▶ WORK REQUIRED
In the material below, list every line carrying the string "screenshot".

** SUPPLIED DATA follows **

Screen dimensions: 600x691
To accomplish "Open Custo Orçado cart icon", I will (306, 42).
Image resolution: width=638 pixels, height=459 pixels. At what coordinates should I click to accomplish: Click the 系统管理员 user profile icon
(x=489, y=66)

** End of SUPPLIED DATA **
** SUPPLIED DATA follows **

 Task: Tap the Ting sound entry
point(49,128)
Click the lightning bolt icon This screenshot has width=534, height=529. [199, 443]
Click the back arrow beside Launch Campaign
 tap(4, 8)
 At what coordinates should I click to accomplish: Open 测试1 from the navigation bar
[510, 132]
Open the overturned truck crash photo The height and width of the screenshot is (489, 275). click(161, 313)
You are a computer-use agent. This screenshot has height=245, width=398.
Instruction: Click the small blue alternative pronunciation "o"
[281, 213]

** End of SUPPLIED DATA **

▶ OUTPUT
Click the lightning bolt icon This screenshot has width=534, height=529. [199, 443]
Open the overturned truck crash photo The height and width of the screenshot is (489, 275). click(161, 313)
You are a computer-use agent. This screenshot has height=245, width=398.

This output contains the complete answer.